In the US, some Donald Trump loyalists are calling for a boycott of the film, suggesting that it packs an anti-Trump message. But if Rogue One shames or embarrasses anyone, it’s Tony Blair.
When you think your enemies have weapons of mass destruction, this film implies, it’s really not that hard to find out for sure.
The Armageddon option constructed here, as all Star Wars devotees will know, is the fearsome Death Star. But Galen has planted a fatal flaw deep within it, which Jyn and her fellow rebels – having commandeered their own ship, the titular Rogue One – must activate before it is uncovered by lead baddie Orson Krennic (a memorably sinister turn by Ben Mendelsohn).
Feisty: Felicity Jones as Jyn Erso with K-250 in the movie released on Friday
Beyond all this, a pleasingly old-fashioned action movie unfolds, which for all its sci-fi excesses owes something to Bond and even to classic Second World War films. Yet Star Wars nerds will hardly be able to stop themselves cheering.
There are nods aplenty to the other films, and rather more than a nod in the clever digital resurrection of Peter Cushing’s gauntly intimidating Grand Moff Tarkin, furiously crossing swords with his imperial colleague, Krennic.
Never mind swords, though, what about lightsabers? Yes, they’re back too, or at least one is, wielded briefly but mercilessly by none other than Darth Vader (Spencer Wilding).
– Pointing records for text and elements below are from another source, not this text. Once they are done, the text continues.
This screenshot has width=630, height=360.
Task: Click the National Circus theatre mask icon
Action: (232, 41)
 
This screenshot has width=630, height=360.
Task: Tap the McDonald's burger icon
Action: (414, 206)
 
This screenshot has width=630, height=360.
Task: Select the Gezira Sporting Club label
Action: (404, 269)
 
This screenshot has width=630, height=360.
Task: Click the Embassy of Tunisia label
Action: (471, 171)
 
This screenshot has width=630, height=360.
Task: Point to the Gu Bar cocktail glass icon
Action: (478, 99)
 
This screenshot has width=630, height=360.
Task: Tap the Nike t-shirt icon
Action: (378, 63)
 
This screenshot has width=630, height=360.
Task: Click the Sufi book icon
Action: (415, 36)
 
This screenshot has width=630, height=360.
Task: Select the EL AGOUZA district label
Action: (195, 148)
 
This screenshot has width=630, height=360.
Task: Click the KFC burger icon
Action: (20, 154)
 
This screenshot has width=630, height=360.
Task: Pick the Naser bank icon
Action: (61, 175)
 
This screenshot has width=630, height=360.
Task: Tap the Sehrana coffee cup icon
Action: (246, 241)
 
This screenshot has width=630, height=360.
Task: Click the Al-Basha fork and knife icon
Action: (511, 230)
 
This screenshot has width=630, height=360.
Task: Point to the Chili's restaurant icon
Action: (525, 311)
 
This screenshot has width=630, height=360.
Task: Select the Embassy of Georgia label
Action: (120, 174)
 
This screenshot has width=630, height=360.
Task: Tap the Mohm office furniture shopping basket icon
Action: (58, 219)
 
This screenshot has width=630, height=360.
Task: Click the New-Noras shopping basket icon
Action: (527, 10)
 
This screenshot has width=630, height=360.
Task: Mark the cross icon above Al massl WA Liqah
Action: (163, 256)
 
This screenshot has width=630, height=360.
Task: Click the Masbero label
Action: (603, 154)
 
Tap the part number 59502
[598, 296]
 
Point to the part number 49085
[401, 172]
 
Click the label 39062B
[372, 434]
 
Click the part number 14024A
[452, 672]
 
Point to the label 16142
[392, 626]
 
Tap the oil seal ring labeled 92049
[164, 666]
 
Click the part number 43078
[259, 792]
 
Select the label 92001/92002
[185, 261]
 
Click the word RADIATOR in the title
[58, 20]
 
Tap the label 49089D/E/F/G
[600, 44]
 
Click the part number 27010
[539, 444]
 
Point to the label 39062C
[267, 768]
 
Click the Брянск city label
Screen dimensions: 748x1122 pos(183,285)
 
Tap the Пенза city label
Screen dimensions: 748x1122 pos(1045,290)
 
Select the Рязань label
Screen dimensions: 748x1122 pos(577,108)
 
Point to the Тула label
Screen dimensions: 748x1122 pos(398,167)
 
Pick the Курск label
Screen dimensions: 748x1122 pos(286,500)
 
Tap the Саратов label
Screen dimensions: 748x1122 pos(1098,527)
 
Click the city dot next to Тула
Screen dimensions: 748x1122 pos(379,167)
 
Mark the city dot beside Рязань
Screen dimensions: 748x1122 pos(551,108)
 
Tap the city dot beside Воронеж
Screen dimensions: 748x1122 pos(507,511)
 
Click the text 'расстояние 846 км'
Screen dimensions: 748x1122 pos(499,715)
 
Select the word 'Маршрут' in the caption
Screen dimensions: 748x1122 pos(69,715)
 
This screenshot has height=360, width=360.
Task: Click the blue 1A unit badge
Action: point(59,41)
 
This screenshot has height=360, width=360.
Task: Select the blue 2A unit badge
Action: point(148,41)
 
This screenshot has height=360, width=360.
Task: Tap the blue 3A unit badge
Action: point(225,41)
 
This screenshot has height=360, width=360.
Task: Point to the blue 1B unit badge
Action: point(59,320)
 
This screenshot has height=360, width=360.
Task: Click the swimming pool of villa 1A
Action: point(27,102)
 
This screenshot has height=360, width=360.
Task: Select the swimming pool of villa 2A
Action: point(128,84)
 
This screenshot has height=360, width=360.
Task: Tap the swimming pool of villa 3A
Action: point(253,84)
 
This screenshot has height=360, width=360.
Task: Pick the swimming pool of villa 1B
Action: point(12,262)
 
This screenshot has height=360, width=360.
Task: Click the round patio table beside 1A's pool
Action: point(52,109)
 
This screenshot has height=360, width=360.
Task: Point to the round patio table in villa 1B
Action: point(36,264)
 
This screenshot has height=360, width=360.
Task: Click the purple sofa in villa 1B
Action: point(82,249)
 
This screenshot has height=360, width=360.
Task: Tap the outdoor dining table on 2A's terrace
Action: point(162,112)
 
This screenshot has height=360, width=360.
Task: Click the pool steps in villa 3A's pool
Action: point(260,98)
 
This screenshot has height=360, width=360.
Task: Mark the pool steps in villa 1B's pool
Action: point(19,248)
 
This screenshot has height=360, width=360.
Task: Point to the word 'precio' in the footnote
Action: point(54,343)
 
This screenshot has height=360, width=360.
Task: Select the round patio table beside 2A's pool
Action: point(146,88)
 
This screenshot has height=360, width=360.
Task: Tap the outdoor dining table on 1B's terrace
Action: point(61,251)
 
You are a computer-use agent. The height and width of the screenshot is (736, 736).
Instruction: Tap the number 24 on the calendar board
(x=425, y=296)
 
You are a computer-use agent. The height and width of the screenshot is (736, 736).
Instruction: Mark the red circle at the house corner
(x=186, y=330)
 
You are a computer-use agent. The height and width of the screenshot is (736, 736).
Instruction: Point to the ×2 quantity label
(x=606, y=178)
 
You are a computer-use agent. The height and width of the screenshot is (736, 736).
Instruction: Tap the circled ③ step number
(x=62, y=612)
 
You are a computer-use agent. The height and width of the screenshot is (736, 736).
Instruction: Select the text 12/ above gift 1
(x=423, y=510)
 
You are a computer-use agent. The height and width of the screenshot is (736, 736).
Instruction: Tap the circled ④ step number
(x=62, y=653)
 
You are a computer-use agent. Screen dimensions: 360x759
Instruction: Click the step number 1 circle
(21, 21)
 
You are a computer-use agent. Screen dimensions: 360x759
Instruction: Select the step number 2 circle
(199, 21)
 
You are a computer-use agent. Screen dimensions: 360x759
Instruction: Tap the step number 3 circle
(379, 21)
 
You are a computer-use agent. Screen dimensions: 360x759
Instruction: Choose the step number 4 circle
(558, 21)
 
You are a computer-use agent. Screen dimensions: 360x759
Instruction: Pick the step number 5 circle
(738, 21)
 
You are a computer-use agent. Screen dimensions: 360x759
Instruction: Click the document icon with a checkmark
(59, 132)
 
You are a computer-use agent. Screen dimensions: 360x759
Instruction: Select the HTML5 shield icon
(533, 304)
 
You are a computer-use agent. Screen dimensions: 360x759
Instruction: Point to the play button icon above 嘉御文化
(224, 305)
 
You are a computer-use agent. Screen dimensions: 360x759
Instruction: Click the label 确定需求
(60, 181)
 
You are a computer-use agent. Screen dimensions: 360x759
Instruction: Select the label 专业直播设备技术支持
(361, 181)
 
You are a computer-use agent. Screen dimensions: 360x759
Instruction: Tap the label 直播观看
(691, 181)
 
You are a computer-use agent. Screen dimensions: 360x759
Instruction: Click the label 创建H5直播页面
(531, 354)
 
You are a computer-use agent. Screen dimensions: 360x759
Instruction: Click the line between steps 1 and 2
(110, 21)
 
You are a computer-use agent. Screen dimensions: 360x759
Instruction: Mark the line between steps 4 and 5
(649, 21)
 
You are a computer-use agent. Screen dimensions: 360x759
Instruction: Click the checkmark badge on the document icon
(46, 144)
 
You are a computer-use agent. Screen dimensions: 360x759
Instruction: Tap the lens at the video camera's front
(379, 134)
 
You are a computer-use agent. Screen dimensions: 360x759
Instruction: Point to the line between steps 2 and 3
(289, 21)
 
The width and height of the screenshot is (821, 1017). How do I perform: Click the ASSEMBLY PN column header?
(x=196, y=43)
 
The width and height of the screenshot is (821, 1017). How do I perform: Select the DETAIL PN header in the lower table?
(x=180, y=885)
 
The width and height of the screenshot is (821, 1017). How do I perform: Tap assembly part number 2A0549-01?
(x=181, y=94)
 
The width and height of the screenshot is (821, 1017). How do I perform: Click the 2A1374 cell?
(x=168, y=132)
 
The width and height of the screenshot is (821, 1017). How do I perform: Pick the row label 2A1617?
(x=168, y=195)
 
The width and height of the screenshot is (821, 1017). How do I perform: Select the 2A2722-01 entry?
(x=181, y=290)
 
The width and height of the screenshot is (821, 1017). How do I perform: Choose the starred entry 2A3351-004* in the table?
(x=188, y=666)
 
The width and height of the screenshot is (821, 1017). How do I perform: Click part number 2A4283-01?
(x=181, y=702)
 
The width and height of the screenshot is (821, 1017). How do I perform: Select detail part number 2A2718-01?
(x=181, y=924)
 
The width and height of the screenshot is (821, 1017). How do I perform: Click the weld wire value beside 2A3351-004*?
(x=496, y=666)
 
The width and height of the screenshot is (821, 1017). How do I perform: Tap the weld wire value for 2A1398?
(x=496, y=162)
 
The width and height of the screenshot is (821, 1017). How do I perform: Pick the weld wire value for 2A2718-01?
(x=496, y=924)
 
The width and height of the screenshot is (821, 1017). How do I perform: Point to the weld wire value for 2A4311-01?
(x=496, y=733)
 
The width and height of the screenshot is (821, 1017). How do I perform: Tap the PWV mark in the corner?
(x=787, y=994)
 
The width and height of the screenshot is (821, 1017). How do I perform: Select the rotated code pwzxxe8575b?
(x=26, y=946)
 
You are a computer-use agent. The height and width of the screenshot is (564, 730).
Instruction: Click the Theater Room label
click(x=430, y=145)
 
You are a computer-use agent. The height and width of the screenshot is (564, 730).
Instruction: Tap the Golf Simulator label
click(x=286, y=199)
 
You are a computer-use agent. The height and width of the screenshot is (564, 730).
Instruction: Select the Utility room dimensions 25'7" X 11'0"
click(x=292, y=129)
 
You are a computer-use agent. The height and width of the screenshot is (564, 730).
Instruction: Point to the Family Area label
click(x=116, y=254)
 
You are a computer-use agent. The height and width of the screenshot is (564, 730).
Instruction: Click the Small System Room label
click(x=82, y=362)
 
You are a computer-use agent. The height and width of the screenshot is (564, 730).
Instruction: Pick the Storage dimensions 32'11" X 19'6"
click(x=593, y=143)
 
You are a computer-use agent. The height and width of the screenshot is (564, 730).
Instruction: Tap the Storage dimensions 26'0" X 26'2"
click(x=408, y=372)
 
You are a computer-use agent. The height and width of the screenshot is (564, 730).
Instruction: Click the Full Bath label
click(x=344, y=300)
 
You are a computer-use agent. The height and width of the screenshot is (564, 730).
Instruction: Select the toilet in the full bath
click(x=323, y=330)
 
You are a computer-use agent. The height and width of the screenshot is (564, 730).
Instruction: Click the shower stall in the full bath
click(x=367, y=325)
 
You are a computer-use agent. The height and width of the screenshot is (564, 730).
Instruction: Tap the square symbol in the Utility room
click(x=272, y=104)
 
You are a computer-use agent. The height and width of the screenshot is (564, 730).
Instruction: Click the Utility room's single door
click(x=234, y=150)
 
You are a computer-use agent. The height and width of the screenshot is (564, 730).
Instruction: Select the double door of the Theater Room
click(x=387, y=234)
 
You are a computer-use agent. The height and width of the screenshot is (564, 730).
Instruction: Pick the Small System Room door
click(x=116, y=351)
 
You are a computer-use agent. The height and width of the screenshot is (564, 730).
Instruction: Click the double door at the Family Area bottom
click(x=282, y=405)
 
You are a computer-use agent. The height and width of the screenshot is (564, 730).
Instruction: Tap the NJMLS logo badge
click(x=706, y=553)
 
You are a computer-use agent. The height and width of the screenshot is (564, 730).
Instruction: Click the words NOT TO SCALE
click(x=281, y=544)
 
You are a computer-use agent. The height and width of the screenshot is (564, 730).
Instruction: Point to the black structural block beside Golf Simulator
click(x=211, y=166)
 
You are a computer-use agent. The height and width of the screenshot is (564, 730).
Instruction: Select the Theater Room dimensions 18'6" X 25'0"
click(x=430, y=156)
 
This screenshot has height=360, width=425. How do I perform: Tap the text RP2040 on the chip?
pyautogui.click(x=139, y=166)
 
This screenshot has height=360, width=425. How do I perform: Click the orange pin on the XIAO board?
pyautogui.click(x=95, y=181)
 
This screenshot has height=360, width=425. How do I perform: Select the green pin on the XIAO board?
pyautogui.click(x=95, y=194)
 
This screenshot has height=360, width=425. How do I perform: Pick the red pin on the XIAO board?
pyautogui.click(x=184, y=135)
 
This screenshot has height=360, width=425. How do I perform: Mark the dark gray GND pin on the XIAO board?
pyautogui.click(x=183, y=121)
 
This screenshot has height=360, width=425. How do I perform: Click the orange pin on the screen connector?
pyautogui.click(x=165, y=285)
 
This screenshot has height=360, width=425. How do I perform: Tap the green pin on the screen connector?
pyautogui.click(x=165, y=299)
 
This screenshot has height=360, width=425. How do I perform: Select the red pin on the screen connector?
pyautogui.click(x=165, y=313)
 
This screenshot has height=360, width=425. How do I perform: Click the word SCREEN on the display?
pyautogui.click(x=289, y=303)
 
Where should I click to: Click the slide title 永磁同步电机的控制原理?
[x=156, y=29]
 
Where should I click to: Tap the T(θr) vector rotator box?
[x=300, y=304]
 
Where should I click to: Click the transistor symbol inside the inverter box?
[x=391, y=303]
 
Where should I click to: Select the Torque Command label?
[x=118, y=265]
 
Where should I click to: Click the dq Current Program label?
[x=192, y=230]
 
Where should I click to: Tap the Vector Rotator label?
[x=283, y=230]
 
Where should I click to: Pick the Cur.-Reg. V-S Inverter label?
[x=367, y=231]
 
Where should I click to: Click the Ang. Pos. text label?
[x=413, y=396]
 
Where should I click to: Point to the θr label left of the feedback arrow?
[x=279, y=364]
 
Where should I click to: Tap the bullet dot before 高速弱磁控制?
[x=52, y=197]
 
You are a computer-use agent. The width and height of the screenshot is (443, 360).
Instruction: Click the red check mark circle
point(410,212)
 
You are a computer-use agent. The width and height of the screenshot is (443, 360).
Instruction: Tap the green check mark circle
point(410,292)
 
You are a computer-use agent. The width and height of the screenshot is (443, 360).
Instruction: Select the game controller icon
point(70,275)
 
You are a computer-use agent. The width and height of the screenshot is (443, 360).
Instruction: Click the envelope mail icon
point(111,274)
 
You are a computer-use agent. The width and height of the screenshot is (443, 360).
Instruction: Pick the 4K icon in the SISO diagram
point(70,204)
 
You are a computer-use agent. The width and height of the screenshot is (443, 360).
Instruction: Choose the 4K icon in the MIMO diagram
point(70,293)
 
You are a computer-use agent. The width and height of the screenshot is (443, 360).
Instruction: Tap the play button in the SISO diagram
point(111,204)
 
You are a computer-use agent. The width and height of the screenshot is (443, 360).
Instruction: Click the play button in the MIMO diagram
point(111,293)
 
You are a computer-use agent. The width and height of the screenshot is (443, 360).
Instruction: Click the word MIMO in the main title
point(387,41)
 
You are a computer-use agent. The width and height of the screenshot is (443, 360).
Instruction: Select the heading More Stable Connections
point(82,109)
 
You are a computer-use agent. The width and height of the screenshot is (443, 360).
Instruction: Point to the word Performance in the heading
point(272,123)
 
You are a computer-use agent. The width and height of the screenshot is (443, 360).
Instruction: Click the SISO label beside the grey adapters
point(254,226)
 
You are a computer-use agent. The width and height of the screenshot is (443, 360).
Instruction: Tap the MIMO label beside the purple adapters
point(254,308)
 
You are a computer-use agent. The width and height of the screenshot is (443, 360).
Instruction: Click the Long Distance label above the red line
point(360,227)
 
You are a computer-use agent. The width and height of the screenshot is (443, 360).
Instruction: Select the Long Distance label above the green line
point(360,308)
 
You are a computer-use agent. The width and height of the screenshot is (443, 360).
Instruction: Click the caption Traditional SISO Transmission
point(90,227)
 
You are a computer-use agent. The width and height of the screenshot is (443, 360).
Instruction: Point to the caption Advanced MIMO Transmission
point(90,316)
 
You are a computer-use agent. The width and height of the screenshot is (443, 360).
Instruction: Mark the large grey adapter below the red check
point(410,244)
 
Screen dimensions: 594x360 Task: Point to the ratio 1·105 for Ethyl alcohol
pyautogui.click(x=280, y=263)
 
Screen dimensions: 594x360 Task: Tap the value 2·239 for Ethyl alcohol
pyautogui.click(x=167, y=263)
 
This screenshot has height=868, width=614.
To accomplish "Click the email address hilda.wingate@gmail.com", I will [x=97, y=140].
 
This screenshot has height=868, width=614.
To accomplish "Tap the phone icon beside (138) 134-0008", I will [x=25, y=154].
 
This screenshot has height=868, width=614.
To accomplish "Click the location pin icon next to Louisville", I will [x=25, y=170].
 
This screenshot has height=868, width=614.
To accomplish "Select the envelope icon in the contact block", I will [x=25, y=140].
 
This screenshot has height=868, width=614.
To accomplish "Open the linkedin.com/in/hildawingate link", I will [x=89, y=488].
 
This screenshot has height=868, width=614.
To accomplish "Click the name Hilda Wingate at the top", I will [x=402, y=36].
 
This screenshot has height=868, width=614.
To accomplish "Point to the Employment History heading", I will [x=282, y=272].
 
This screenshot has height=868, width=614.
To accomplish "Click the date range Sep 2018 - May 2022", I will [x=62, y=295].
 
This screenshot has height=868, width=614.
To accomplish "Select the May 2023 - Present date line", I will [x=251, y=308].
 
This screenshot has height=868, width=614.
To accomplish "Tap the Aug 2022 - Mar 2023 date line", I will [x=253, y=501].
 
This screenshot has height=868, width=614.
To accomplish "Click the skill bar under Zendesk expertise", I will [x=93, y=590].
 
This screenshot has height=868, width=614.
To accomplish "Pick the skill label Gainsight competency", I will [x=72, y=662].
Rogue One yields some splendid new characters, including Jyn’s notional ally Cassian Andor (Diego Luna), her galaxy-weary former mentor Saw Gerrera (Forest Whittaker) and Riz Ahmed’s imperial pilot Bodhi Rook, who nervously switches teams. There’s also a blind martial arts expert, Chirrut Imwe (Donnie Yen), not-so-subtly programmed to appeal to audiences in the booming Chinese market.
But the venerable franchise didn’t get where it is today – almost $4.5 billion and counting – without feeding fans with the familiarity they crave.
So we get a delightfully sardonic droid, K-2SO (Alan Tudyk). And, right at the end, a one-liner from a youthful Princess Leia (Carrie Fisher), cueing up, in that time-bending way, all the adventures of the George Lucas original.
A five-star treat.
Rogue One: A Star Wars Story opens across the UK on Friday.